Records to process:
========================================

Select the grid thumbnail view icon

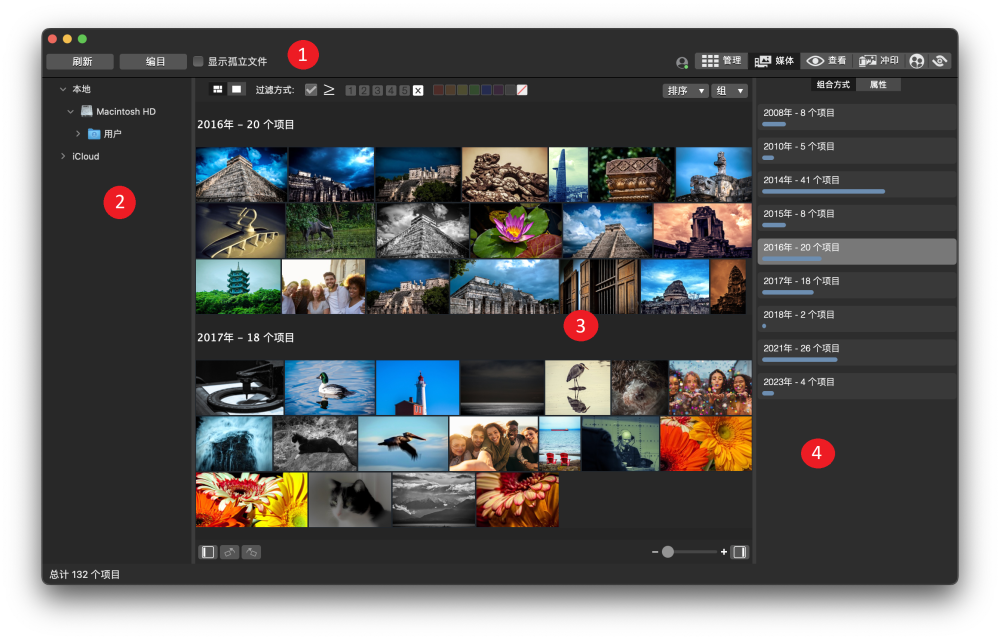coord(217,90)
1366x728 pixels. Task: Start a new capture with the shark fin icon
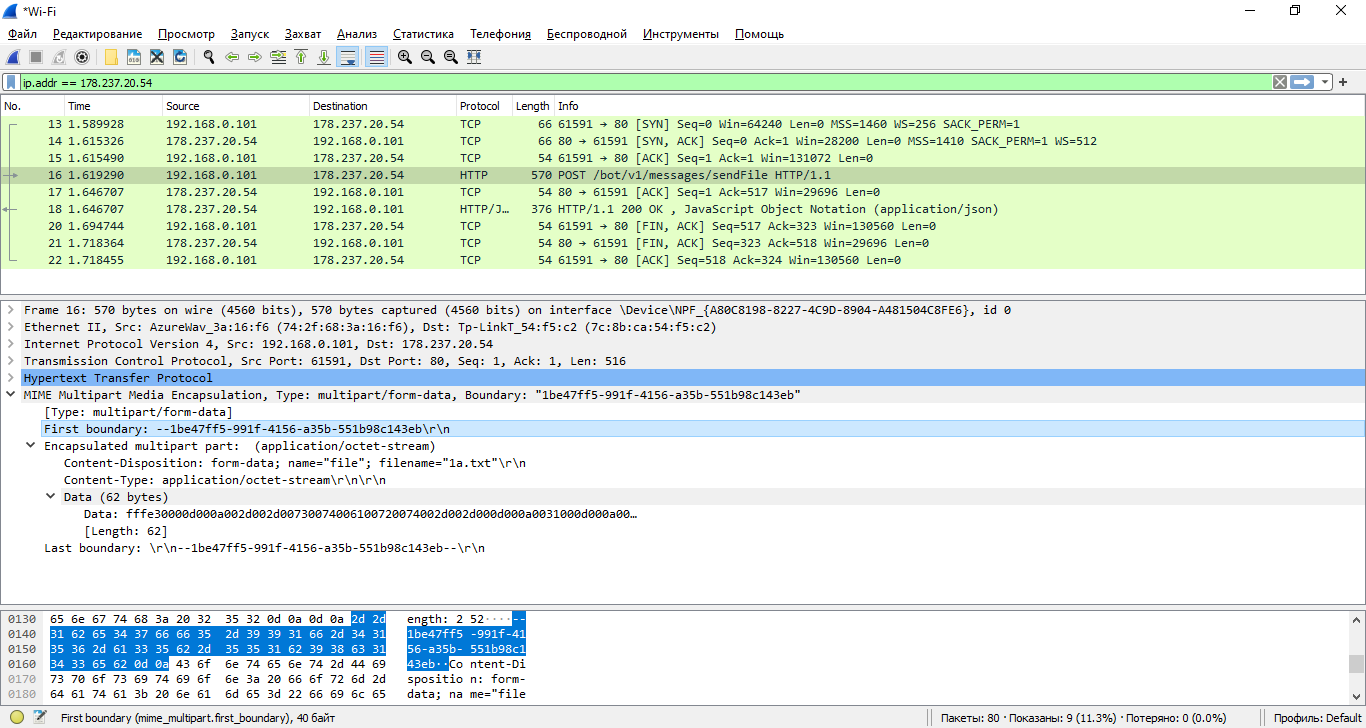click(x=12, y=57)
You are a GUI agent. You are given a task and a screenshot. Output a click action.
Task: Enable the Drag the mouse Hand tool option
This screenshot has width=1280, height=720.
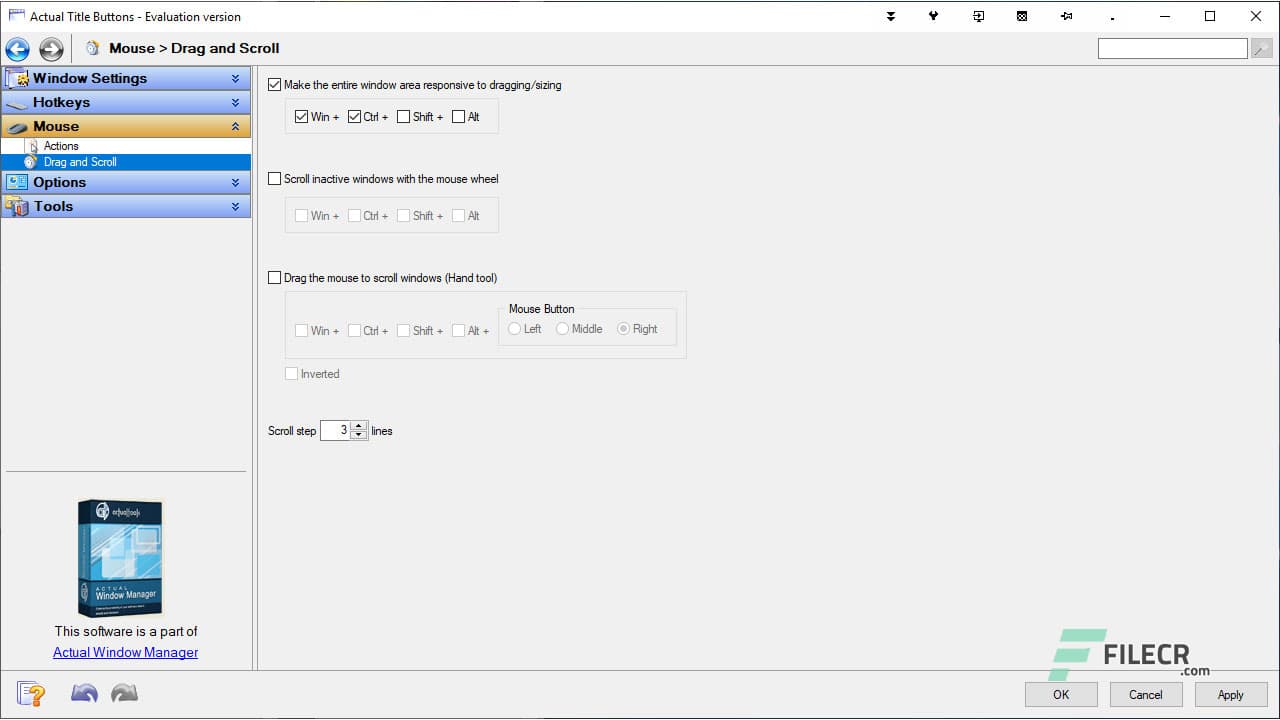tap(275, 277)
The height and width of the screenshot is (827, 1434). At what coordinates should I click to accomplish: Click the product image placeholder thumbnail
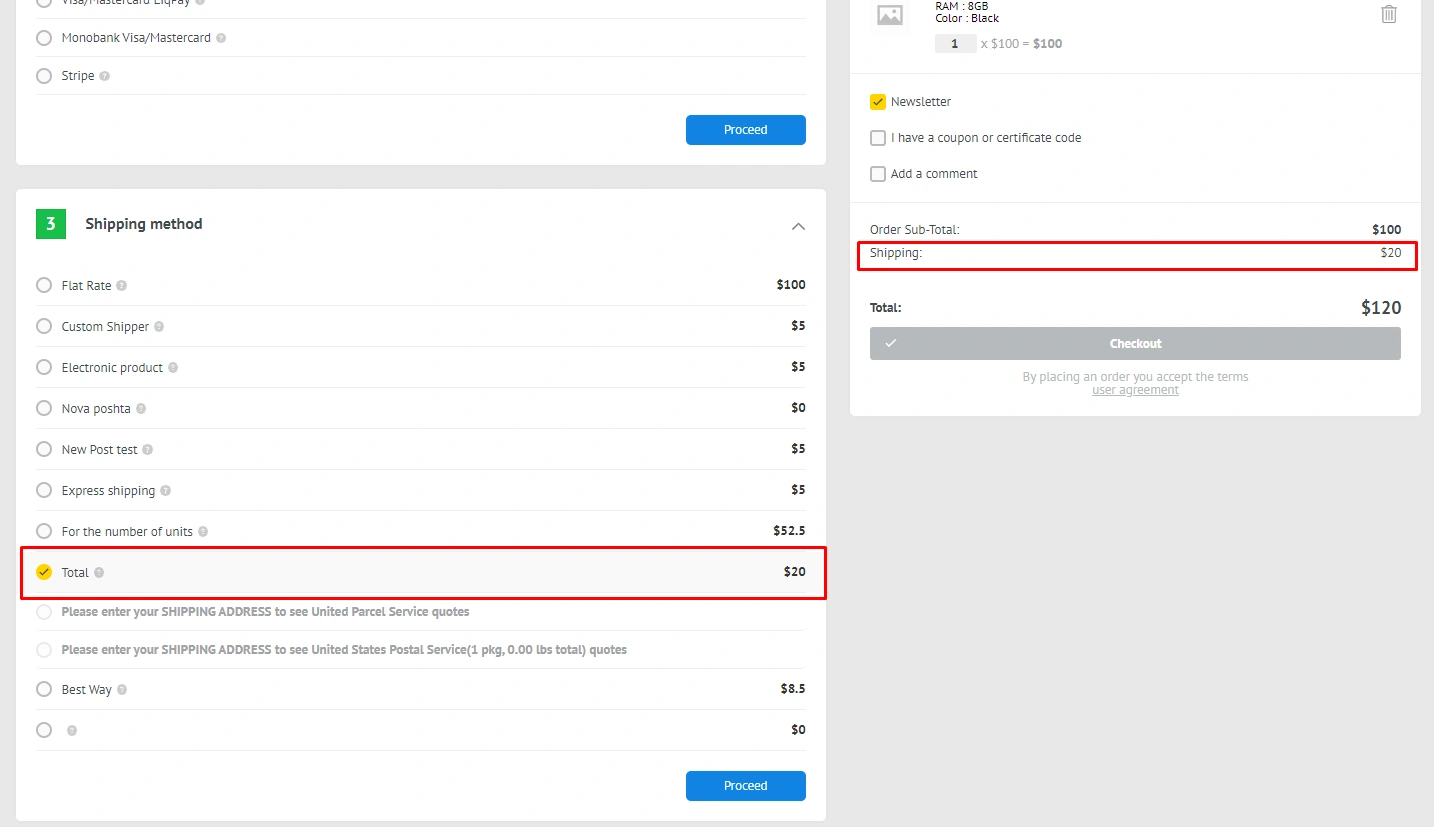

========================================

How to complete this task:
Beginning at the line with "This screenshot has width=1280, height=720." and ending at the last line of the listing above, retype each line exactly, including those two lines. Leave the pictures out.

Your solution:
This screenshot has width=1280, height=720.
tap(275, 277)
The height and width of the screenshot is (827, 1434). At what coordinates should I click to accomplish: Click the product image placeholder thumbnail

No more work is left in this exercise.